A survey by the Association of the British Pharmaceutical Industry (ABPI), the organisation that represents companies that research and develop medicines and vaccines, and the Bioindustry Association (BIA) of pharmaceutical companies developing medicines to treat rare diseases has found that it is becoming harder to bring new medicines, including those for rare and ultra-rare diseases, to NHS patients.

Out of the 18 companies that responded, 11 reported that less than 75% of their rare disease pipeline is expected to be launched in the UK over the next five years.

Reasons for this included the low likelihood of a positive reimbursement decision from the National Institute for Health and Care Excellence (NICE) and the increasingly unfavourable commercial environment in the UK, characterised by what is described as “the rocketing and unpredictable” medicines rebate rates under the Voluntary Scheme for Branded Medicines Pricing (VPAG) – now at 22.9% of industry UK turnover in 2025. 
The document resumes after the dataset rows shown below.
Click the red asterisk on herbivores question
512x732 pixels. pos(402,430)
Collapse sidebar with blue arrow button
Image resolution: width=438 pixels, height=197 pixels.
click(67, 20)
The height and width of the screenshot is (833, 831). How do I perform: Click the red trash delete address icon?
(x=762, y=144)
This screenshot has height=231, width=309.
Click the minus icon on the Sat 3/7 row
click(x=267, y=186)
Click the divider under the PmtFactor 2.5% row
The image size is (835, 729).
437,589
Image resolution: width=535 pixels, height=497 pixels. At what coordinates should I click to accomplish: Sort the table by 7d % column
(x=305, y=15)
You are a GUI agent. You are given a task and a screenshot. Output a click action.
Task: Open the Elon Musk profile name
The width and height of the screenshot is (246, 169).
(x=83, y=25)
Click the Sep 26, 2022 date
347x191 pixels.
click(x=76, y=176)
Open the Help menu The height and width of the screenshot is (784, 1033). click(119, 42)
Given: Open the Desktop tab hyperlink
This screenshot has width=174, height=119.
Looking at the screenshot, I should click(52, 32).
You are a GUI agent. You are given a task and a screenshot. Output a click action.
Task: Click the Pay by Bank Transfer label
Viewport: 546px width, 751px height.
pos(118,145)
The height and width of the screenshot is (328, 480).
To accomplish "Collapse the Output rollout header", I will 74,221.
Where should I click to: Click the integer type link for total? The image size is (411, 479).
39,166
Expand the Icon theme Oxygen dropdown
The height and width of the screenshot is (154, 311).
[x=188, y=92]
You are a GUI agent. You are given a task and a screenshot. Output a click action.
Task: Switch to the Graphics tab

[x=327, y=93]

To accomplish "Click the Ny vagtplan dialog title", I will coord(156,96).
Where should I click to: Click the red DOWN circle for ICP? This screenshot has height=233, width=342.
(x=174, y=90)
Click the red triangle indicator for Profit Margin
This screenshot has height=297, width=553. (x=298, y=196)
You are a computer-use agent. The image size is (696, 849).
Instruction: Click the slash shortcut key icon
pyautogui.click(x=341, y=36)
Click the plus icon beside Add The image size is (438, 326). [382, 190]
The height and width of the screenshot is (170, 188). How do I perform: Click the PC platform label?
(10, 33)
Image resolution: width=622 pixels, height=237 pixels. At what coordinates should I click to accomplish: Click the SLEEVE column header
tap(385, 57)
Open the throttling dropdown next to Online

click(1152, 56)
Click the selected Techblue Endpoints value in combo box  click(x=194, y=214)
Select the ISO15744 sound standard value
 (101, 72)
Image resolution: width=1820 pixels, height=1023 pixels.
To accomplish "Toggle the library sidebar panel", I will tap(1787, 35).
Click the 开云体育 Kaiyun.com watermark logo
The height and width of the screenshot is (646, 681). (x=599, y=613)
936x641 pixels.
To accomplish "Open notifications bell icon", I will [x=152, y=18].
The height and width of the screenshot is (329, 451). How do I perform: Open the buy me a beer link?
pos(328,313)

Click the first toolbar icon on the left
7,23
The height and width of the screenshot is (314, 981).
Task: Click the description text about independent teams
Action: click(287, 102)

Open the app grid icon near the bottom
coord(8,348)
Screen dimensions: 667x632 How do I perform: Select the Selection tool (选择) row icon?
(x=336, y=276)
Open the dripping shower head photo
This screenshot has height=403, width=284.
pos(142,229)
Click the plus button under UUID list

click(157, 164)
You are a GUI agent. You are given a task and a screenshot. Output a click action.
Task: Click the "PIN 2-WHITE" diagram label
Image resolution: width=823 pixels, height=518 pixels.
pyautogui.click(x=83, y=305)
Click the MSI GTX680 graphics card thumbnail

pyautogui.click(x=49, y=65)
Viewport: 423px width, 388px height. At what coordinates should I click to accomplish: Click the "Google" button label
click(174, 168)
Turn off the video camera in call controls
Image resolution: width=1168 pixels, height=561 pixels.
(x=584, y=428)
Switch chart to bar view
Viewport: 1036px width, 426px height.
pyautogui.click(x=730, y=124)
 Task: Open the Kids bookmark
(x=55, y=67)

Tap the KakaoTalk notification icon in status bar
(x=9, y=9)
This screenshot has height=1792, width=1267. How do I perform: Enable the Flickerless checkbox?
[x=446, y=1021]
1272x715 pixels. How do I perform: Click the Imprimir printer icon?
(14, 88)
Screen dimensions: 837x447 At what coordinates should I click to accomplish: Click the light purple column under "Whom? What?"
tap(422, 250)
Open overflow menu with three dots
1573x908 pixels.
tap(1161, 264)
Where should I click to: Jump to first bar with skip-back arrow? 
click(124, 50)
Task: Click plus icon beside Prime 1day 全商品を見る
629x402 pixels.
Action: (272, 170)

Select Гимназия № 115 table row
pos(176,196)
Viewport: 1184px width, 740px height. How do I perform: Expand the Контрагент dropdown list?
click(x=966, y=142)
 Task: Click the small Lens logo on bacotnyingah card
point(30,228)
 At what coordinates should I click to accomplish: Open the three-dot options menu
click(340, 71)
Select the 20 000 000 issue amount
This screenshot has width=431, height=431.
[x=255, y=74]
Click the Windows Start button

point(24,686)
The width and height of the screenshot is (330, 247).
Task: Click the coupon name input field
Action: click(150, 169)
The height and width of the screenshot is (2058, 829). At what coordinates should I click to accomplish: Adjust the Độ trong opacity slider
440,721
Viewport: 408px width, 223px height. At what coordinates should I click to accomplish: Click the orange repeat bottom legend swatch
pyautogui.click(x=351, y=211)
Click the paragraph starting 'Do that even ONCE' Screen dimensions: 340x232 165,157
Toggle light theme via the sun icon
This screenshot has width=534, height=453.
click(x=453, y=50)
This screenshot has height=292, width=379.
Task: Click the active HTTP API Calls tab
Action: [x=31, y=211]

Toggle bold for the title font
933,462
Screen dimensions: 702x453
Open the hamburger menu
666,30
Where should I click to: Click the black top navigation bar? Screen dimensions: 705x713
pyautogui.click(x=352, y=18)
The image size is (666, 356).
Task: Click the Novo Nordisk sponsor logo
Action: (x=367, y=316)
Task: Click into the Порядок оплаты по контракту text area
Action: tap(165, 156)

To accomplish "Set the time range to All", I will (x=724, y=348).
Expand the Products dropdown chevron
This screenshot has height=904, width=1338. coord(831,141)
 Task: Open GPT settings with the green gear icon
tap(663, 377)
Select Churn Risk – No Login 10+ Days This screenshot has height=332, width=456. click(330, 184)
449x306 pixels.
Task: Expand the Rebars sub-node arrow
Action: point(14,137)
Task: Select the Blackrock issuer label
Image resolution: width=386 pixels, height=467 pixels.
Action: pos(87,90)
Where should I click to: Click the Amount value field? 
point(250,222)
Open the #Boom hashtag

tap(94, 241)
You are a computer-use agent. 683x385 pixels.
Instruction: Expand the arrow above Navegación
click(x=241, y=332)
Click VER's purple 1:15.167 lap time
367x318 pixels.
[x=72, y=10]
At the time of the survey, rebate rates were at 15%, well above the 6.8% average between 2014 and 2022.

At the heart of ABPI’s concern is the rise in the Voluntary Scheme for Branded Medicines Pricing and Access payment rate. 

As Healthcare Today wrote at the beginning of February, the industry will need to pay around £3.4 billion to the government this year, which is more than the total payments made over the five-year scheme 2014-2018.

At the time, the ABPI pointed out that NHS currently invests a smaller share of overall healthcare costs on medicines than any comparable country. In Britain, it makes up 9% of the country’s overall healthcare spend compared to Germany and Italy, which invest 17%, or France, which invests 15%.

“The latest action plan on rare diseases does many good things, but unless we address the UK’s historic and ongoing disinvestment in medicines, we will continue to see NHS patients with rare conditions missing out on the latest innovations,” said Richard Torbett, chief executive of the ABPI. 

“This means fixing the current skyrocketing repayment rates under the Voluntary Scheme for branded medicines and making sure that the way NICE evaluates medicines for rare diseases does not prevent companies from bringing them to the UK,” he continued.